> _Work request_
Copy each line containing the word "Cloud" from the records that follow, please.

Stored records:
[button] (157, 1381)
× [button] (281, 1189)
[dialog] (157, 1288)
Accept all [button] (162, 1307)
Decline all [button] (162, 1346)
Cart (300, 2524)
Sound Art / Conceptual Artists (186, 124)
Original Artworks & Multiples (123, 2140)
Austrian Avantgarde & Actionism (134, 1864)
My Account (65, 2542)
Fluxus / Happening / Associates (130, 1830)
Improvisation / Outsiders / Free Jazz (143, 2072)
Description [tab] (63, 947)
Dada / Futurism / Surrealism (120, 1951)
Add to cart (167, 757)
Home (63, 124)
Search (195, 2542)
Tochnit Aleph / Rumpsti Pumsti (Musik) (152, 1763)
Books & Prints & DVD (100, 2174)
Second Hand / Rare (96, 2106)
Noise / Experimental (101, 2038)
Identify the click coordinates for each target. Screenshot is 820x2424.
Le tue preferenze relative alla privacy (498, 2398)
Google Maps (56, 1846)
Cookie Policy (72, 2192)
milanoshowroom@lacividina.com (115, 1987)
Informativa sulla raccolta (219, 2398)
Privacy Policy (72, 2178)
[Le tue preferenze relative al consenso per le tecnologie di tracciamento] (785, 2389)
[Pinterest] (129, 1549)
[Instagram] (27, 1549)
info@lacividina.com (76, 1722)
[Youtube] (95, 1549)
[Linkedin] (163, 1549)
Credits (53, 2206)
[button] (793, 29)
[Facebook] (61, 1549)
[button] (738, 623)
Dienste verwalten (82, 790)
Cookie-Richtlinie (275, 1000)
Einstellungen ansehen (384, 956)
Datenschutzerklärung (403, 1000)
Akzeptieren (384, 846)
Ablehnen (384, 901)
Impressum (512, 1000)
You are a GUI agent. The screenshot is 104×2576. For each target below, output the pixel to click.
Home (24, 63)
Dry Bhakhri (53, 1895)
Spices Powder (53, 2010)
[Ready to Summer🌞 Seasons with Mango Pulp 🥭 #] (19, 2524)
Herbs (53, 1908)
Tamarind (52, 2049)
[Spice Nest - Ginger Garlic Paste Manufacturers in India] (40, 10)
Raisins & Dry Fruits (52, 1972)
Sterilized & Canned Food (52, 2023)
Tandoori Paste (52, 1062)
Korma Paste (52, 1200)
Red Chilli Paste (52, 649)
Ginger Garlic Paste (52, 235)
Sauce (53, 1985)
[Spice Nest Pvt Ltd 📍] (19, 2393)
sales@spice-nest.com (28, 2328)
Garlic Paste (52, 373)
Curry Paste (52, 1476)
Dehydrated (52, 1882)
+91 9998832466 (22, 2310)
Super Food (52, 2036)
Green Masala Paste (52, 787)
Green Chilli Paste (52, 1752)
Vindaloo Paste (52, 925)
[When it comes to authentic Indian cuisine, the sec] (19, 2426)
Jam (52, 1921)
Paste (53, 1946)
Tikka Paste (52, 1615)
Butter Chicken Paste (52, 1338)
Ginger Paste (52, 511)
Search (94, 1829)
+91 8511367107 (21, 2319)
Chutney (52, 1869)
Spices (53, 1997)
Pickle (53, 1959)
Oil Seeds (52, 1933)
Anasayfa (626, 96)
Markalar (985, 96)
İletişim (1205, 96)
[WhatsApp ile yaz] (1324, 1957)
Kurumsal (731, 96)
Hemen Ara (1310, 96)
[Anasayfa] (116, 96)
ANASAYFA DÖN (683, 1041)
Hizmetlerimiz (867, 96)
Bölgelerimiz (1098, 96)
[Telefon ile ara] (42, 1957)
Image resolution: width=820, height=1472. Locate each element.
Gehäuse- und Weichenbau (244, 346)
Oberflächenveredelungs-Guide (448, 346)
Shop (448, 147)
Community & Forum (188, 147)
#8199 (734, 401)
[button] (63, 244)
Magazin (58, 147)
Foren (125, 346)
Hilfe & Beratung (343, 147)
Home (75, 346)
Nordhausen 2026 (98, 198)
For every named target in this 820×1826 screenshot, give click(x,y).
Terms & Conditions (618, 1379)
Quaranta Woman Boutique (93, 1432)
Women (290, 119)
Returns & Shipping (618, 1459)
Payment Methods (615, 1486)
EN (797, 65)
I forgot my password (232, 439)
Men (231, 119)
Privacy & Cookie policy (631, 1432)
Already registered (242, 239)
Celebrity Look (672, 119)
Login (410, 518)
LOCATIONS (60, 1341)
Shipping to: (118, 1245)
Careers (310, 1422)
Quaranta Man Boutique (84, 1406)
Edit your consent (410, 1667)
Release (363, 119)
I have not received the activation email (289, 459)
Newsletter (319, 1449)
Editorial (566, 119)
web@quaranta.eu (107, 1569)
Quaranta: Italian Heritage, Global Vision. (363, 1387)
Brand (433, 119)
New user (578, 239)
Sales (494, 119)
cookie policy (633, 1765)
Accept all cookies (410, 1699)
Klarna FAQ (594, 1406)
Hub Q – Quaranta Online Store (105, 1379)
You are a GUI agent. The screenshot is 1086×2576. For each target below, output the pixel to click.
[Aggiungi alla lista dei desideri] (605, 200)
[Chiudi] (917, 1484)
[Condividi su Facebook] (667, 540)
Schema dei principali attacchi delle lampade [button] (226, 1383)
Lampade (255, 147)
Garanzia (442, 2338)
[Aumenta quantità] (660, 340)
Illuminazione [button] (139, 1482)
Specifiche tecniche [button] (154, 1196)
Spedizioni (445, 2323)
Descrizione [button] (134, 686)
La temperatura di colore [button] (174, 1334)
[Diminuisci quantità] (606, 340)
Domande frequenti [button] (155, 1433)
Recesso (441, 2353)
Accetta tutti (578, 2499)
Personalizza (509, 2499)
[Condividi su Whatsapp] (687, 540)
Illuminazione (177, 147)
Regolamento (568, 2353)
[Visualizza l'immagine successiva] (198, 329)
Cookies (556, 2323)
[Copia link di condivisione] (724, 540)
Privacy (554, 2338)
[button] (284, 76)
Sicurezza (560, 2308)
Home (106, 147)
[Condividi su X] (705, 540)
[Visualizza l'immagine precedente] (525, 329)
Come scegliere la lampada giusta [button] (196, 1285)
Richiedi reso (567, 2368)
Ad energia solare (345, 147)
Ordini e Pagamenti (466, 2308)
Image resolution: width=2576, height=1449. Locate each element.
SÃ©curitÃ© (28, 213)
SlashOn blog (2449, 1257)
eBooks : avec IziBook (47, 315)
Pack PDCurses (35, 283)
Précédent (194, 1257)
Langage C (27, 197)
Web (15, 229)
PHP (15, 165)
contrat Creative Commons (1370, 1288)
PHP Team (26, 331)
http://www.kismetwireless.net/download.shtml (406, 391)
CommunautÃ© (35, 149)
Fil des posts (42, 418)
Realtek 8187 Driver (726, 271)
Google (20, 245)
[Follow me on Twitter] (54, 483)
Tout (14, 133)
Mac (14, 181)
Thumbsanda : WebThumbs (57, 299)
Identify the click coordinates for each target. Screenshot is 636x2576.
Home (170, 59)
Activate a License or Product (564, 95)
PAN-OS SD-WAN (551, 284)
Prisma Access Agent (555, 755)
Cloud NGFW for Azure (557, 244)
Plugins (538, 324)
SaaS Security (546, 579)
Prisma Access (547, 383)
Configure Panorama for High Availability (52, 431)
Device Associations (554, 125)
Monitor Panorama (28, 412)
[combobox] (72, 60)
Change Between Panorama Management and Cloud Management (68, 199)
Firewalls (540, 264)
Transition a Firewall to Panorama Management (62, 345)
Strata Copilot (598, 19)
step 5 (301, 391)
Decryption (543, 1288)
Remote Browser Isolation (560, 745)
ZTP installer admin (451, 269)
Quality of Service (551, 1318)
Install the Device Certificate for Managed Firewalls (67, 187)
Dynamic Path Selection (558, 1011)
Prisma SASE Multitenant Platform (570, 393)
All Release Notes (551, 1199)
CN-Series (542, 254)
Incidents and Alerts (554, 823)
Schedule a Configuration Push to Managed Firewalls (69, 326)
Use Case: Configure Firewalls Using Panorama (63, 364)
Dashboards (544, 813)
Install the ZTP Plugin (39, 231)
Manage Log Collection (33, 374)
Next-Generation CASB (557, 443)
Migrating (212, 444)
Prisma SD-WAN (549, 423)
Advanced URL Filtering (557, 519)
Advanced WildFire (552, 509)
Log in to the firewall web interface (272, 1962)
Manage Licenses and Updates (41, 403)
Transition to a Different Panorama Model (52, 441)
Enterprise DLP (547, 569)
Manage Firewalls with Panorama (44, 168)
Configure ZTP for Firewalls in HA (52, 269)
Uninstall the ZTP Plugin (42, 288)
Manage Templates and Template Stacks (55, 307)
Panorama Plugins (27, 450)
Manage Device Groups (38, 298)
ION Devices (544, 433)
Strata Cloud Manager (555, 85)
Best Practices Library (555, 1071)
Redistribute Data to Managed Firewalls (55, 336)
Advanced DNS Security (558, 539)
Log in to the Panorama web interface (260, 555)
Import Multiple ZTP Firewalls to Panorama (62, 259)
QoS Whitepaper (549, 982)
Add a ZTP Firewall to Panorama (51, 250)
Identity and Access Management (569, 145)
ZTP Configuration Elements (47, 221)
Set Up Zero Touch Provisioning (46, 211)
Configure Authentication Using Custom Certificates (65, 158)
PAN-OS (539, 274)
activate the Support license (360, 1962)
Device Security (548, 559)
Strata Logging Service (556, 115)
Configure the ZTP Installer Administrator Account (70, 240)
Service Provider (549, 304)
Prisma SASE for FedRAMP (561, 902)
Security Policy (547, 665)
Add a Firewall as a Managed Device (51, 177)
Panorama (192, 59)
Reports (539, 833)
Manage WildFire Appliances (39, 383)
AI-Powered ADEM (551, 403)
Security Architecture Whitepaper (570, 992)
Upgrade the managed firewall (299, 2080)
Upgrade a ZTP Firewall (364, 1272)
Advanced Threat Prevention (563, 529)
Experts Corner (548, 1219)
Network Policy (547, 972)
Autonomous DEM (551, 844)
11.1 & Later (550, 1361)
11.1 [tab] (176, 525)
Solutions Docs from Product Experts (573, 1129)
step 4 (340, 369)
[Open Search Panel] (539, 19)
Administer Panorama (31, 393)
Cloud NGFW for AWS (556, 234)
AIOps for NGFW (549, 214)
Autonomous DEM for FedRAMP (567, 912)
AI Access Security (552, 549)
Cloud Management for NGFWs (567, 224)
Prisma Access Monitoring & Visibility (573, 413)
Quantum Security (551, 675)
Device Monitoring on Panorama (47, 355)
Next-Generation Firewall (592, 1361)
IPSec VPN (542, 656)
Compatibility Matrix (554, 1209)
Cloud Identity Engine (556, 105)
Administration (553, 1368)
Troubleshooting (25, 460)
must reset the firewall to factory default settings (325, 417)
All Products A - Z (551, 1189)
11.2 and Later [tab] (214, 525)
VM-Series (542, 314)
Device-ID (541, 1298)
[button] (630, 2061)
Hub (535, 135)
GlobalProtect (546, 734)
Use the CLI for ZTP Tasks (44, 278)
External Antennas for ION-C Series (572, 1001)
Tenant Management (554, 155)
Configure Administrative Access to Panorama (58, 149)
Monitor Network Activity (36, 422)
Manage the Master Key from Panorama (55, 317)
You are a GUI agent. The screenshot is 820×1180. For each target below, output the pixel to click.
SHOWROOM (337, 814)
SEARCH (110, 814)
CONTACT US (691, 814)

> _Response to the exercise_
Cloud NGFW for Azure (557, 244)
Change Between Panorama Management and Cloud Management (68, 199)
Strata Cloud Manager (555, 85)
Cloud NGFW for AWS (556, 234)
Cloud Management for NGFWs (567, 224)
Cloud Identity Engine (556, 105)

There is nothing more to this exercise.